On the one day off she has each week, she goes in search of food to buy. Most of the shops in her neighbourhood are closed because of ongoing sectarian violence, so she has to walk to another district, and take more risks in the process, to get food. With her meagre salary, she said a typical meal might be some rice, beans and a carrot.
Meat was too expensive, she said, and she had stopped eating it anyway because it reminded her of dead bodies. “After what I see in the hospital with the victims of attacks, it is hard to imagine eating something like that,” she said.
Nissrin starts work at 7am. At lunchtime, she takes a two-hour break to pick her sons up from school, warm up some food for them and then go back to the hospital.
“I prepare the food every night after I return from hospital at 10pm. I check if the children did their homework, clean the house and sleep like a rock,” she said.
If her children fall ill, Nissrin asks a neighbour to help look after them.

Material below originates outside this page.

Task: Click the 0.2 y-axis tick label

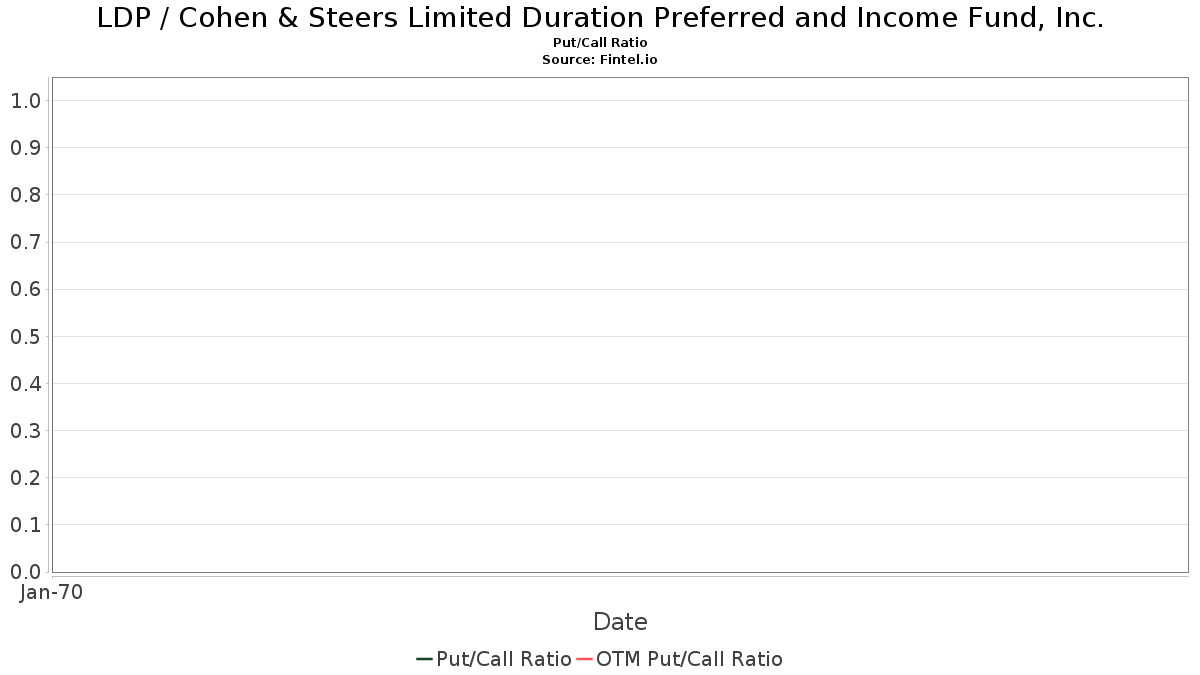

Once, when they were particularly sick, she asked her boss if she could take time off to tend to them. “He just said that two lives were not more important than the hundreds that come into the hospital on a daily basis in need of my services,” she said.
Weak and disheartened
When she feels weak and disheartened, she pulls out a photo of her children and reminds herself why she endures what she does. She dreams of a day when nurses will be respected and appreciated for what they do. “Sometimes I feel indignation that even with millions of people depending on our work, they still see us as a lowly profession and treat us badly,” she said.
With more than 150 patients to look after on a typical day, Nissrin has the additional burden of having to accept physical and verbal abuse from angry patients, or their friends and relatives, demanding immediate treatment. This sometimes amounts to punches in the face or worse.
“In the most recent incident, a husband of a patient broke a glass over my head because his wife urinated and I was late changing her. I tried to explain that 50 injured patients had just arrived in the hospital and we were just three [nurses] helping the doctors. He told me that I was useless and beat me,” Nessrin said.